Postgresql: Select Only Taxa Which Are Children Of A Given Taxon Using Parent Taxon Id
3
0
Entering edit mode
12.6 years ago
Tgh ▴ 10

Hi everyone,

I am stuck with the following problem: From a 'BLAST result' table in a database I want to select only those entries which fulfill some specific requirements (e.g. contain a keyword) and are from species that are 'children' of a given taxon 'XY' with the id 123.
E.g., I want all entries which belong to species which themselves belong to the superkingdom Bacteria. The query that takes into account the specific keyword, etc. works fine.
However, I find it very hard to get a good idea how to write the query so that it only takes the 'children' of a taxon.

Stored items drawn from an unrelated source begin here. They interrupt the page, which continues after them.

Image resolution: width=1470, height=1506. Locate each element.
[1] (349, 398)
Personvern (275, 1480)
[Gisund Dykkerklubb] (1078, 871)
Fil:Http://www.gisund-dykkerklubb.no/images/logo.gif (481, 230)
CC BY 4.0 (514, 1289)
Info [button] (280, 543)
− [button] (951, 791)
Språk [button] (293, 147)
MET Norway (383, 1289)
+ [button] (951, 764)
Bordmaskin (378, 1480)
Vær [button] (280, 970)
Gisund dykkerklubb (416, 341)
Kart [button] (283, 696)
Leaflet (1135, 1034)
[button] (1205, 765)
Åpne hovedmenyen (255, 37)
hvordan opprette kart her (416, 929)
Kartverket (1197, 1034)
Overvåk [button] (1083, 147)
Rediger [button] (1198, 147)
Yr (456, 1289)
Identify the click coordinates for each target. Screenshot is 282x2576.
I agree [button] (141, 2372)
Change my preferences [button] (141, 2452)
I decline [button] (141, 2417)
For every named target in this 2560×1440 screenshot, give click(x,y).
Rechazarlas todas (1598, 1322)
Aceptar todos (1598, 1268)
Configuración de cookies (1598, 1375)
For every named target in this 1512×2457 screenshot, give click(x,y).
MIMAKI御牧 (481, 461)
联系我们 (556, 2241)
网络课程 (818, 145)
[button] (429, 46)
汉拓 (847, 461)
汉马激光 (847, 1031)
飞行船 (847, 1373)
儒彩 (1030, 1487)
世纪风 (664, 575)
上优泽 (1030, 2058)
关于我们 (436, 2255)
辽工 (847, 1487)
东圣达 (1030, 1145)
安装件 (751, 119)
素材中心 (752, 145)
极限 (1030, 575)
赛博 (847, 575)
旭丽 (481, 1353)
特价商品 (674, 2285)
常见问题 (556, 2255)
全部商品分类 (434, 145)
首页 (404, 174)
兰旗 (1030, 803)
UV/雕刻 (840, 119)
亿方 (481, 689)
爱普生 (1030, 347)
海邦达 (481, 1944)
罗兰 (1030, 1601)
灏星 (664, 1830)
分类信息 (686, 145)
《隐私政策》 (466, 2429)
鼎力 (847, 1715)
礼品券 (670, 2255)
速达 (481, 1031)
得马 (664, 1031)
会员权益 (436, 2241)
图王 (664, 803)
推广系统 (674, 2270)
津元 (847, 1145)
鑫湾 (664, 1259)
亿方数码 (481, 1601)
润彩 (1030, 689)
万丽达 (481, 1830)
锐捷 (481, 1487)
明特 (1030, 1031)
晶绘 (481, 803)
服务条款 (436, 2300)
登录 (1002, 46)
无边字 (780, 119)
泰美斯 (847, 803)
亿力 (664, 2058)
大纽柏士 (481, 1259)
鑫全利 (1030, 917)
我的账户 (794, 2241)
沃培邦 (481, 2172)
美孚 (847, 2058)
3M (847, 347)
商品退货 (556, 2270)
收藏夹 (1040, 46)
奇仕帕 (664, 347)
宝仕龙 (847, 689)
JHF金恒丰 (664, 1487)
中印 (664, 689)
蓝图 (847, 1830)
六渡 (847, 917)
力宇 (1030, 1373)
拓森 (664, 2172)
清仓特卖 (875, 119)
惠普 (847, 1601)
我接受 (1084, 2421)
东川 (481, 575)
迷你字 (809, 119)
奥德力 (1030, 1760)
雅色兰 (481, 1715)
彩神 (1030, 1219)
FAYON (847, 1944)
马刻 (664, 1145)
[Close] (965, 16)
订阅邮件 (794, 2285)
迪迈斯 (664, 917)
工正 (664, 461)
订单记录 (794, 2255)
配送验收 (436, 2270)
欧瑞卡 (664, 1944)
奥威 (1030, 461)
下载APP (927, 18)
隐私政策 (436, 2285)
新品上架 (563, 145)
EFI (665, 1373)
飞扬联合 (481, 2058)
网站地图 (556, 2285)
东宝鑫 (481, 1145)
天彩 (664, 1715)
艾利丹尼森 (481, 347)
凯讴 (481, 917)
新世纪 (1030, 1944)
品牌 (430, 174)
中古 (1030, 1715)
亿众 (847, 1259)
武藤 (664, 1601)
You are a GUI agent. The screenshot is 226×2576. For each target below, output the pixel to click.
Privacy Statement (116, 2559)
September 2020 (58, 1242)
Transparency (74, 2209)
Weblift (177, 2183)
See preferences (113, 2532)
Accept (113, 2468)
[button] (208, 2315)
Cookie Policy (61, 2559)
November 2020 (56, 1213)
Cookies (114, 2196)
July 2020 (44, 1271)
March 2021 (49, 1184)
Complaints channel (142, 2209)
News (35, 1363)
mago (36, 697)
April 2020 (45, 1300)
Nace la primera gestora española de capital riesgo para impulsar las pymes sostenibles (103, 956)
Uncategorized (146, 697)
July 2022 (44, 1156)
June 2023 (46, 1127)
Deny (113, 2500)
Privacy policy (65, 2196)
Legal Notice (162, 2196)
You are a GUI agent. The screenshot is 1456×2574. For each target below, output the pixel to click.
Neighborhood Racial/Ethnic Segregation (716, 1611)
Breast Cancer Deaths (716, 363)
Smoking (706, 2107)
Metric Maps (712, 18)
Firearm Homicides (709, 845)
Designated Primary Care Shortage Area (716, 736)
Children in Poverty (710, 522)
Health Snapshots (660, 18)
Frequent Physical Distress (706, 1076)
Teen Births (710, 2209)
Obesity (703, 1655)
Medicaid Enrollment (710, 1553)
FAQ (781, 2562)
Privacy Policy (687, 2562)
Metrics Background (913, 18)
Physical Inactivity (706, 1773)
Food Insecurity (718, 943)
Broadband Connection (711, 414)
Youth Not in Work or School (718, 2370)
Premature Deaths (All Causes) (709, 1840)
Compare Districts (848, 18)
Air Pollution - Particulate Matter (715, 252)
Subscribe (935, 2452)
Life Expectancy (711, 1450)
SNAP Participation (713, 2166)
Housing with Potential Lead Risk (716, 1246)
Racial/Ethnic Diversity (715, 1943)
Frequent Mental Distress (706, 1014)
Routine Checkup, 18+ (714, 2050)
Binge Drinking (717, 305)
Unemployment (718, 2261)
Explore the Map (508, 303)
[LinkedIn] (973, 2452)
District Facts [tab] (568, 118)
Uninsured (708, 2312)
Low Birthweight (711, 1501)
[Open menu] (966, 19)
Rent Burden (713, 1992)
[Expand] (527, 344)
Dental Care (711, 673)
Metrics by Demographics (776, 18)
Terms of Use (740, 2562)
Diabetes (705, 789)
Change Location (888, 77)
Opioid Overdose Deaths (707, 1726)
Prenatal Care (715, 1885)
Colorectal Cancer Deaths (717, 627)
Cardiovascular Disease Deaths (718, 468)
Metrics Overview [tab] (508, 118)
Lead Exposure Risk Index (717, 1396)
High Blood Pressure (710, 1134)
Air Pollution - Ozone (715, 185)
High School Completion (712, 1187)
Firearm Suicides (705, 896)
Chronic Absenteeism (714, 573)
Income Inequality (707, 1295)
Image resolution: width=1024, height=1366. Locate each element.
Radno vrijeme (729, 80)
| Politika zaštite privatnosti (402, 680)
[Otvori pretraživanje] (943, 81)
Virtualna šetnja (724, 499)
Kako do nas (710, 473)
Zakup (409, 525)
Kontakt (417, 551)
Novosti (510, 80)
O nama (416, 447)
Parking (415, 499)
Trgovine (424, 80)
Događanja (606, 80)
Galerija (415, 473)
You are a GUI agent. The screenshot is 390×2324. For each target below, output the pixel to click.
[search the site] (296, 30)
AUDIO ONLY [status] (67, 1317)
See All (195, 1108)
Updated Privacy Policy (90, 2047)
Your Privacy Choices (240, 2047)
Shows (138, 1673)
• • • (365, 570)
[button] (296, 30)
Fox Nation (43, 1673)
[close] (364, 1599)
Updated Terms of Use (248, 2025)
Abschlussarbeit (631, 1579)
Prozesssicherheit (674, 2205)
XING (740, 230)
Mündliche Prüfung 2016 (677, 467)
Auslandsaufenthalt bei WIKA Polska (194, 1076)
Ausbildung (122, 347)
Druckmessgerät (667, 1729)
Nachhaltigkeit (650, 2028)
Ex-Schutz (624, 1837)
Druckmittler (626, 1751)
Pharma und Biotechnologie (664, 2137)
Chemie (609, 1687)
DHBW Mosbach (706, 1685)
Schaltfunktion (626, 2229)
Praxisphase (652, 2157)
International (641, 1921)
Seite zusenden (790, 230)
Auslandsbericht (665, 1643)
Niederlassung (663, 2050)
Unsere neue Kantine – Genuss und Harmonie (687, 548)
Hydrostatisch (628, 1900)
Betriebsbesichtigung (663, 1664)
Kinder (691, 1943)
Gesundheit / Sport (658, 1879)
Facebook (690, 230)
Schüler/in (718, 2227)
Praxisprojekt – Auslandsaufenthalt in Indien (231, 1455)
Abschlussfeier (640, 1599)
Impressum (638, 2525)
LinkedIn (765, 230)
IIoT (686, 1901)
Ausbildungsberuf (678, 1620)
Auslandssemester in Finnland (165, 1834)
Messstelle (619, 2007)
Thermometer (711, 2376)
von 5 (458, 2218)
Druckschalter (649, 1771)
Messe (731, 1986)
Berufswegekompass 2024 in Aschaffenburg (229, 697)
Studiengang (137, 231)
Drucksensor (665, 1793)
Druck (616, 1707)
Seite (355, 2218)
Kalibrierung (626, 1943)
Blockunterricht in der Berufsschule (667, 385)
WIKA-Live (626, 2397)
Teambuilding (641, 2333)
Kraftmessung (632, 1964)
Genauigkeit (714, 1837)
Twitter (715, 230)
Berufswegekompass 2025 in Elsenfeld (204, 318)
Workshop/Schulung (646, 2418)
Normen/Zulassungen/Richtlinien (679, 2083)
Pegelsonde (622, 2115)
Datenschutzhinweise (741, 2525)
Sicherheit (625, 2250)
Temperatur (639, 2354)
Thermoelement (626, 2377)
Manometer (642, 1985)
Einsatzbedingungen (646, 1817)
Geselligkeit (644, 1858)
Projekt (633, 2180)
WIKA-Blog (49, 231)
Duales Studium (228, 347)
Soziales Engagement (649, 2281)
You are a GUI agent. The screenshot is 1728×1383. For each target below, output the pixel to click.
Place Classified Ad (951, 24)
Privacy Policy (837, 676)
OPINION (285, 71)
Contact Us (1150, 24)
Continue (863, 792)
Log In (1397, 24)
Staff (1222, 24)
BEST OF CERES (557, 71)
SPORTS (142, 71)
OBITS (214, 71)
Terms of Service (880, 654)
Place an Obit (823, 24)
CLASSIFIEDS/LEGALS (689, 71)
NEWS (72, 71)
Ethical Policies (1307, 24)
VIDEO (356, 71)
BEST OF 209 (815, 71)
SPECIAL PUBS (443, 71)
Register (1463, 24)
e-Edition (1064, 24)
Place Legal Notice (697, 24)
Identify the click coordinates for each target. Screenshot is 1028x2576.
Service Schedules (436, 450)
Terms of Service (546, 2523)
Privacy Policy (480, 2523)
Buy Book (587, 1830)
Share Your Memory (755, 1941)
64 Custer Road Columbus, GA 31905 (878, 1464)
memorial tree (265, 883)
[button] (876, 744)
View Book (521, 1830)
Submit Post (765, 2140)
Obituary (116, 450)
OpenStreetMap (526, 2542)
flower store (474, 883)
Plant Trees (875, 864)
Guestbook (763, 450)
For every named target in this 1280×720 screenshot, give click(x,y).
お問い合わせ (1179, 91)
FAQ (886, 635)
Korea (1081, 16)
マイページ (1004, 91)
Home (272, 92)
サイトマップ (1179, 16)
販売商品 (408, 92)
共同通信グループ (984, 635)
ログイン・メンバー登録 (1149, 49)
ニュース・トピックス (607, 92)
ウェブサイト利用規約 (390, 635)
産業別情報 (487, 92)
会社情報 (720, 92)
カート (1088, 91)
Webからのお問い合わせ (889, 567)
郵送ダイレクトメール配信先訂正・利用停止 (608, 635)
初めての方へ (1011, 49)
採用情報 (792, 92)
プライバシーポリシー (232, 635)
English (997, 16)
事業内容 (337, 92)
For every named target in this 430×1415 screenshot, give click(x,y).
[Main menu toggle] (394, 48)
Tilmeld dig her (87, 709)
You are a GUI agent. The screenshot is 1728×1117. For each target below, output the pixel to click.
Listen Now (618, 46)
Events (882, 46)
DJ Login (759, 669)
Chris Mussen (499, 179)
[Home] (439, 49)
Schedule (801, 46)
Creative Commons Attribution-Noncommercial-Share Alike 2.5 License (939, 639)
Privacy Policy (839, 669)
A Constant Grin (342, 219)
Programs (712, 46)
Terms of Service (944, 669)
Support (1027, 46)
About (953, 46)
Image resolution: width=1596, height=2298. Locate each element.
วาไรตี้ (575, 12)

The table 'taxonomy' was created from the NCBI taxonomy names.dmp and nodes.dmp files. The taxon_id is the NCBI taxonomy ID, while the other IDs are from the database only. It looks like this:

   id    | taxon_id | parent_taxon_id | taxon_name |     rank     
---------+----------+-----------------+------------+--------------
 3963792 |        2 |          131567 | Bacteria   | superkingdom

The 'BLAST result' table contains the foreign key 'taxonomy_id' of the taxonomy table. It looks like this (I removed some columns with more information on the actual BLAST hit):

   id   | score | tax_id |     blast_spec     | taxonomy_id
--------+-------+--------+--------------------+-------------
 850859 |   722 |   9483 | Callithrix jacchus |     3981316
 850860 |   726 |  10141 | Cavia porcellus    |     3982450

My idea would be, to make a FOR loop and iterate over all results that I get and check, whether the 'taxonomy_id' in there has a parent_taxon_id that has the 123 as its parent_taxon_id.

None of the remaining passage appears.